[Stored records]
┌────────
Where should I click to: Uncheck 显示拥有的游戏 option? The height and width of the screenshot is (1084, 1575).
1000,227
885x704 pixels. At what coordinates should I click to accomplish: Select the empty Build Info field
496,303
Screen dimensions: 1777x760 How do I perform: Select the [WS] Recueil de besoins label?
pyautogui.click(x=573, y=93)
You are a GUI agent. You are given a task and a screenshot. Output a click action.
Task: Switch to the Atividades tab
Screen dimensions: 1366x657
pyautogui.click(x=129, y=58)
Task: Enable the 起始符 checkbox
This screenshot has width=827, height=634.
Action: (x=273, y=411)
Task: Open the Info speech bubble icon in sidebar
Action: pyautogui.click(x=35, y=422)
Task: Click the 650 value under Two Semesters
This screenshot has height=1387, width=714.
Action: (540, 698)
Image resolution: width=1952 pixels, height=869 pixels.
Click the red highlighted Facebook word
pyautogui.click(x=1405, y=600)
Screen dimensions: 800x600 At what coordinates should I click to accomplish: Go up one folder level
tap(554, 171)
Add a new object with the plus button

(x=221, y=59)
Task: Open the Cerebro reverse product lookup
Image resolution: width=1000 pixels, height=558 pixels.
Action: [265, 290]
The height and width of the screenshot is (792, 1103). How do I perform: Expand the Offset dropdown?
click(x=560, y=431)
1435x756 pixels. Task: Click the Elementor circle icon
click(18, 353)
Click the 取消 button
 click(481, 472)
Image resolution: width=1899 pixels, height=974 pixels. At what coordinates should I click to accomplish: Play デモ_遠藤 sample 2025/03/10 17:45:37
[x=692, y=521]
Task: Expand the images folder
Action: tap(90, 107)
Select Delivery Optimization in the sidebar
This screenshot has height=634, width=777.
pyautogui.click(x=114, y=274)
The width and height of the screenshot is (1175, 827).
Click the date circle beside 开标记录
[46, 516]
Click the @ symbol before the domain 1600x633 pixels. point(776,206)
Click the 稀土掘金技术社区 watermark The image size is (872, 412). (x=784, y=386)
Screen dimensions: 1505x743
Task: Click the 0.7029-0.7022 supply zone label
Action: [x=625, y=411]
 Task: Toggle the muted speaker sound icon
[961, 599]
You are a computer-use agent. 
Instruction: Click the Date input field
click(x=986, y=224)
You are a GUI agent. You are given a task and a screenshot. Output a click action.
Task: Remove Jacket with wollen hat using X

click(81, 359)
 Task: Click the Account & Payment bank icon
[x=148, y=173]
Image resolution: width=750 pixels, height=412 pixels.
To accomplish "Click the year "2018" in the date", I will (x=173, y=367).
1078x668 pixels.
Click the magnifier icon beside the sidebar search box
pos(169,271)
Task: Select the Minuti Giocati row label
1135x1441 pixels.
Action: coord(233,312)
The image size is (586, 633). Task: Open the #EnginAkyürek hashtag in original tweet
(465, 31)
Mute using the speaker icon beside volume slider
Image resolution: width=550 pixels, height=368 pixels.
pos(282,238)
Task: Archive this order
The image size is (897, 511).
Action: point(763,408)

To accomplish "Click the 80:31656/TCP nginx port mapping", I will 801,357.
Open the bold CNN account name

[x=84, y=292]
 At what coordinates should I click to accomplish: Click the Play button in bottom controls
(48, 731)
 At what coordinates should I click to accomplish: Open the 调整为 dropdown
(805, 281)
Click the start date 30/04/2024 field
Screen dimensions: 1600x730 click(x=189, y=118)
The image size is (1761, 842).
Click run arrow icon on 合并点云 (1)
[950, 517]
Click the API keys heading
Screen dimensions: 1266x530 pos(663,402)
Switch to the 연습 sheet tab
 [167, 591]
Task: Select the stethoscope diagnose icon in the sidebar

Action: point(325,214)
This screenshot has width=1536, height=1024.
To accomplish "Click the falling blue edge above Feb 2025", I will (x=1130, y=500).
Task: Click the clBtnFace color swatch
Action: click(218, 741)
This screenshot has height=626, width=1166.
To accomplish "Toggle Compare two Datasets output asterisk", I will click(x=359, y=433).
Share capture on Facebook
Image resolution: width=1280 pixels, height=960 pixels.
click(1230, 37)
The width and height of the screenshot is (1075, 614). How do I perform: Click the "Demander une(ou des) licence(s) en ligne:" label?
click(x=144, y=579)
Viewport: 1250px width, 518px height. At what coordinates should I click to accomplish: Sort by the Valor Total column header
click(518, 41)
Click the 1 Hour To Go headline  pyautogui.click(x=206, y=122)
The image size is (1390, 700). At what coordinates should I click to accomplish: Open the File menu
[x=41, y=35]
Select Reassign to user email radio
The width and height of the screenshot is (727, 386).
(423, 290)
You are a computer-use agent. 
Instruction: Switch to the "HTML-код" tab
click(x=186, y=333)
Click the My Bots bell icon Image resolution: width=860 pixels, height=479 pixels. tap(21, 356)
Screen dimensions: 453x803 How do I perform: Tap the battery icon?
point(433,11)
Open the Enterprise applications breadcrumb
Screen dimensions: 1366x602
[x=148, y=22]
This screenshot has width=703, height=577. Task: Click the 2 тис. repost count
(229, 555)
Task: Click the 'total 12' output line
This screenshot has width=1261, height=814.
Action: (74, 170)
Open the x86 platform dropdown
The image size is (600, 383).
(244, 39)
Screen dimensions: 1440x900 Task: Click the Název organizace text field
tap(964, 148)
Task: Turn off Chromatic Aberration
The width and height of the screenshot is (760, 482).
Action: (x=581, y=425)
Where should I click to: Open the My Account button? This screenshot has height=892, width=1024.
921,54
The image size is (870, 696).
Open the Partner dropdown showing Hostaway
└────────
Set down, from the entries above, exactly the lines from the one with "The width and height of the screenshot is (1175, 827)." up to and including the one with "Click the @", and no other lines.

The width and height of the screenshot is (1175, 827).
Click the date circle beside 开标记录
[46, 516]
Click the @ symbol before the domain 1600x633 pixels. point(776,206)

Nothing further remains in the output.